[Data records]

******************************

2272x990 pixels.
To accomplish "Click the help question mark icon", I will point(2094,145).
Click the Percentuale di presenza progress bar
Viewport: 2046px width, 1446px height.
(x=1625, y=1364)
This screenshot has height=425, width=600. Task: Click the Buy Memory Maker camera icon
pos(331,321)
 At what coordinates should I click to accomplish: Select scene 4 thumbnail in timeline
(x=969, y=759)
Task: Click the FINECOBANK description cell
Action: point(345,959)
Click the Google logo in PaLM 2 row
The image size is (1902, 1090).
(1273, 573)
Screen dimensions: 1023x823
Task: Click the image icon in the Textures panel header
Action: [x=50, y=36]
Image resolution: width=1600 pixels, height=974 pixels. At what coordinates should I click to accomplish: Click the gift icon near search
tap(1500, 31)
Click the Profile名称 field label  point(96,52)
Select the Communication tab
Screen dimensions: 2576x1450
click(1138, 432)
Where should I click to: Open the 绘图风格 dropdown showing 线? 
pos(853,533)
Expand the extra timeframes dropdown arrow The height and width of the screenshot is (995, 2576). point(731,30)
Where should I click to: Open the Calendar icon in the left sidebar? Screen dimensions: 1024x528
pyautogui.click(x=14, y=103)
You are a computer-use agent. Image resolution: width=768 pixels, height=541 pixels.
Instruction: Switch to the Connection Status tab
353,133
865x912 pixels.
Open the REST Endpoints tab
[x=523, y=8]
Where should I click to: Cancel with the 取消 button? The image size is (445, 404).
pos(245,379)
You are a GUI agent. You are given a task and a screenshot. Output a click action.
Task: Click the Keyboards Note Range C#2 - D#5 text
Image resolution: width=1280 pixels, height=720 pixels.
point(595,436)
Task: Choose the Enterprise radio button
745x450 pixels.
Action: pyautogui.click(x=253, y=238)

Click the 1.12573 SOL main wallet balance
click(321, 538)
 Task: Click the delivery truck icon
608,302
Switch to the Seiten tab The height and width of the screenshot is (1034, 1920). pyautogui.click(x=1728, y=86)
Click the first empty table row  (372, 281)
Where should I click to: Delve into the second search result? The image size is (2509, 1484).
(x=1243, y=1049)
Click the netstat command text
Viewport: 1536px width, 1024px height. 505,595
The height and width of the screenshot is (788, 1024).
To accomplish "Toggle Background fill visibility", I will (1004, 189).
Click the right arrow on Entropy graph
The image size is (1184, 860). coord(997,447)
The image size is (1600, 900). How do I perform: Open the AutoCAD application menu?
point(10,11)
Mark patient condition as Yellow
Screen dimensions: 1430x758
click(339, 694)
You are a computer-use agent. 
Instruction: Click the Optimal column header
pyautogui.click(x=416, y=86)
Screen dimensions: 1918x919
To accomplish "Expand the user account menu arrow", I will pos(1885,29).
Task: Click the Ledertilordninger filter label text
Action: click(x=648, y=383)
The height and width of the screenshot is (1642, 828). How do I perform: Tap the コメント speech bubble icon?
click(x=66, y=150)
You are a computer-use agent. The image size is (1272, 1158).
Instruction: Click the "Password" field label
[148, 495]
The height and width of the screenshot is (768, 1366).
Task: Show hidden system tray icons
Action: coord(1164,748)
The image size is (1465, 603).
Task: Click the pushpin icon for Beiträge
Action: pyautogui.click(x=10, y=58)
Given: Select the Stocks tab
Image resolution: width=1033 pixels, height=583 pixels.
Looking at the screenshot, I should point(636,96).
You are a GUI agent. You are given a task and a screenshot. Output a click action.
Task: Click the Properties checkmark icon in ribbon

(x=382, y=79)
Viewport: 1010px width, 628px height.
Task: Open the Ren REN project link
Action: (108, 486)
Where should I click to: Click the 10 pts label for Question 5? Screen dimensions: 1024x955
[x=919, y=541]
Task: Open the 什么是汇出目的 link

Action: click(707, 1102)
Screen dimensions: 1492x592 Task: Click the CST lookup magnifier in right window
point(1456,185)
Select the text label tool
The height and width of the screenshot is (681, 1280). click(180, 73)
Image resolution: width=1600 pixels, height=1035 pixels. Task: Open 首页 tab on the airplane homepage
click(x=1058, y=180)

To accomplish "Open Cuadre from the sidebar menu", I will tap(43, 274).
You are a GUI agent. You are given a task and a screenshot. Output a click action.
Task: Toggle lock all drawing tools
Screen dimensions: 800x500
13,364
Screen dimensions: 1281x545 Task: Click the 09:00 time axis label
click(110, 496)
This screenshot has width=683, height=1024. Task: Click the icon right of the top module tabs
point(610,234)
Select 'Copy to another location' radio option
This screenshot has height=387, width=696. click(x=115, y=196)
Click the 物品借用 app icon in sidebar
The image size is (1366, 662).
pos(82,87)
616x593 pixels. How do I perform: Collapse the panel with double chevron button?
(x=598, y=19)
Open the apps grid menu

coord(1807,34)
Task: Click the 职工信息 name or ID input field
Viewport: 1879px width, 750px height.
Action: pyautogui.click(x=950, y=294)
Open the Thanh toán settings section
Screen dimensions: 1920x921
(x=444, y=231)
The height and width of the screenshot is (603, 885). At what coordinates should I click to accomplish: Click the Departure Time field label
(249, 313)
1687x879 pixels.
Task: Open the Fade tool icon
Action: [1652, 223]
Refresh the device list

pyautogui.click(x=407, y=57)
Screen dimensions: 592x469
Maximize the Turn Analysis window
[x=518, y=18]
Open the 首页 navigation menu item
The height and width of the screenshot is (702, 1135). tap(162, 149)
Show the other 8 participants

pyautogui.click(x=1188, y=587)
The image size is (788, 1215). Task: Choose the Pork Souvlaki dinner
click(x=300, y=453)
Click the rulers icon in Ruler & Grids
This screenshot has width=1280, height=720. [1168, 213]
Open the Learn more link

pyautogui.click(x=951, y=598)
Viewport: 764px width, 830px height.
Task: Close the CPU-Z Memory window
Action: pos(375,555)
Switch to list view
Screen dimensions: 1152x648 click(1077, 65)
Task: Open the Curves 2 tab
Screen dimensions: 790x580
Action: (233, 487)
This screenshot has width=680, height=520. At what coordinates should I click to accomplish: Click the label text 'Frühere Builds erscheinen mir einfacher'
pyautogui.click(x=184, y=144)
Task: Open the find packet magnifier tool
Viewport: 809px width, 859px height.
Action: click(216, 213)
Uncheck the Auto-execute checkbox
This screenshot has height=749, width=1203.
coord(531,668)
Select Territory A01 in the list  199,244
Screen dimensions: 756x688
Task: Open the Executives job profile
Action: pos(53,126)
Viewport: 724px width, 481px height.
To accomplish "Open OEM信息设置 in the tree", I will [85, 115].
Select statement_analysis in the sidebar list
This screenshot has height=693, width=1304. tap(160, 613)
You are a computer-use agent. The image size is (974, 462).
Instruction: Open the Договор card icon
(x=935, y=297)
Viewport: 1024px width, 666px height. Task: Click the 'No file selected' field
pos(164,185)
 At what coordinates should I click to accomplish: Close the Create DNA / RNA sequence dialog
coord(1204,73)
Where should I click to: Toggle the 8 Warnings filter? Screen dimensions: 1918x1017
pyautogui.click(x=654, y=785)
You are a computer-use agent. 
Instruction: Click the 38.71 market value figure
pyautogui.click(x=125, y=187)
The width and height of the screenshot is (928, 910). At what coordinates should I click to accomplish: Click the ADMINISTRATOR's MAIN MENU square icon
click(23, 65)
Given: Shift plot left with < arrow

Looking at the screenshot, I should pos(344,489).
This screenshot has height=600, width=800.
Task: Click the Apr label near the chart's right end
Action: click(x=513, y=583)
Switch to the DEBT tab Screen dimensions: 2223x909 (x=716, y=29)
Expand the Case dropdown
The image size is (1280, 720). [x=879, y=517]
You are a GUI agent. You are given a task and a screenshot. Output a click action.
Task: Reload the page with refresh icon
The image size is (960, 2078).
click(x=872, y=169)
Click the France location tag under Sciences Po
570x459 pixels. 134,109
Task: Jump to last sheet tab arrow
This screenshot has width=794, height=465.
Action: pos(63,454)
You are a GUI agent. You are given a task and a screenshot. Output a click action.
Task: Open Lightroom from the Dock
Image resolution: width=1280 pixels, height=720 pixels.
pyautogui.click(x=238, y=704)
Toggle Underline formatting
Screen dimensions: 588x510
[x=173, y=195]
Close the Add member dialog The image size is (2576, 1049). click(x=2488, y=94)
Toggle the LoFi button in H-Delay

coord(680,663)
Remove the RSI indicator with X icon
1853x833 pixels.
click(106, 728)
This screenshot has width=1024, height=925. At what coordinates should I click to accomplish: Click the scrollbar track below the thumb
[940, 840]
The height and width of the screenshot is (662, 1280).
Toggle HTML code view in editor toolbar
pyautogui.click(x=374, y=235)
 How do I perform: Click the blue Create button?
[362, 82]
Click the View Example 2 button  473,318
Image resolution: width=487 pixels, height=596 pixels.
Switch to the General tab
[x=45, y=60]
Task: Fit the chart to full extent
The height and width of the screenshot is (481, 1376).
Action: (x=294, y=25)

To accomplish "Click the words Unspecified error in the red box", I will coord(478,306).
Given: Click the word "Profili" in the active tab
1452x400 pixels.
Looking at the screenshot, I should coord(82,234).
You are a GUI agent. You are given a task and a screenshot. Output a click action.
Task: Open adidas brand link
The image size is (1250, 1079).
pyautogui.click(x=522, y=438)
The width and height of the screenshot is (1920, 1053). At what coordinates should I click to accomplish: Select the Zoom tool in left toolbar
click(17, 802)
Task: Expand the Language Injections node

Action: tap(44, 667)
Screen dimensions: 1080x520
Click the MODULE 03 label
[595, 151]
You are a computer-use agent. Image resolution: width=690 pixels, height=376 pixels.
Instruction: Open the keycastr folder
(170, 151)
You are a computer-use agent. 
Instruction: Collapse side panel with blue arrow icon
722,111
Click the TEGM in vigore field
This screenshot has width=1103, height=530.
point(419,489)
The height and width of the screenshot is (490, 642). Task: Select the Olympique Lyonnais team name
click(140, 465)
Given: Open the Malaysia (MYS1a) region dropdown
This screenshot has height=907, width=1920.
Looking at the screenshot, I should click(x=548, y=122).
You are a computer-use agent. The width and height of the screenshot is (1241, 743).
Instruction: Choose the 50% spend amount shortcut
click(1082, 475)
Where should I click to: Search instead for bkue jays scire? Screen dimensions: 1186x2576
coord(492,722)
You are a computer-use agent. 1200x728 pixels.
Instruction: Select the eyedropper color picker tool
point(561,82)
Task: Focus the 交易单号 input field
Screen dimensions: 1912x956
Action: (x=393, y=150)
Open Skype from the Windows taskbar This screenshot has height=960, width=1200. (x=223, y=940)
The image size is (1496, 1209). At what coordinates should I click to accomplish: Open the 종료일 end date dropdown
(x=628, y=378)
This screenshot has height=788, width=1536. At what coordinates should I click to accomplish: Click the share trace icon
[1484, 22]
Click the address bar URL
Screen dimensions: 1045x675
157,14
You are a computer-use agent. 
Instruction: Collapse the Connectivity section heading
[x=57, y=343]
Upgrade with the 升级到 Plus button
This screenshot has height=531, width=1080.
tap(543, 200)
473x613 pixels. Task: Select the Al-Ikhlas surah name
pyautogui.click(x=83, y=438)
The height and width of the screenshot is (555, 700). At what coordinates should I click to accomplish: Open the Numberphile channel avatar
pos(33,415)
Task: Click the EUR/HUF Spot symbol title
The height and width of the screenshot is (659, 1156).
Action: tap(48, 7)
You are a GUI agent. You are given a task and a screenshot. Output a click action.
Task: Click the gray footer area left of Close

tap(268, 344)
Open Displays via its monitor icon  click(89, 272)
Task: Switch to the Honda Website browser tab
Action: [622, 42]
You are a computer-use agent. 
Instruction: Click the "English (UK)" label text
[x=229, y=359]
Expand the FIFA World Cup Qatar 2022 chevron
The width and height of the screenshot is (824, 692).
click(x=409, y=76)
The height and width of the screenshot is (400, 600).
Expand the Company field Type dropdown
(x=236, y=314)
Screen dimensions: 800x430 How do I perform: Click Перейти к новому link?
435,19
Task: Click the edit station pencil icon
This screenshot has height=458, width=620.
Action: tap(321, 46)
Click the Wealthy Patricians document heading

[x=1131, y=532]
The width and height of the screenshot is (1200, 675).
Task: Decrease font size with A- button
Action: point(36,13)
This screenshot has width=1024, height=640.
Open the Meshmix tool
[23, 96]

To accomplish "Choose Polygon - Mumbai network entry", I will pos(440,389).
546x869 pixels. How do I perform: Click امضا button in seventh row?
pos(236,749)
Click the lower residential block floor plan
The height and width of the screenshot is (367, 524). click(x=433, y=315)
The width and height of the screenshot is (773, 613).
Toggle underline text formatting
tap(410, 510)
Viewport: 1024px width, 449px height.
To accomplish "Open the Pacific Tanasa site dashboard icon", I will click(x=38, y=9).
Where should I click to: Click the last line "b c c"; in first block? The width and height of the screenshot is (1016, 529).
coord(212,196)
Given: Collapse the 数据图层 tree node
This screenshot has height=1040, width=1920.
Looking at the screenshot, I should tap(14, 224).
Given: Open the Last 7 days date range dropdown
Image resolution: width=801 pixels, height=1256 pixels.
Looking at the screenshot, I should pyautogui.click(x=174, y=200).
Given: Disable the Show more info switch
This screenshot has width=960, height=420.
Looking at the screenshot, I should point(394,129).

******************************

• PROBLEM STATEMENT
Within the data above, find the lines that contain the word "input" and copy each of them.

• REPLY TO THE TASK
Task: Click the 职工信息 name or ID input field
Task: Focus the 交易单号 input field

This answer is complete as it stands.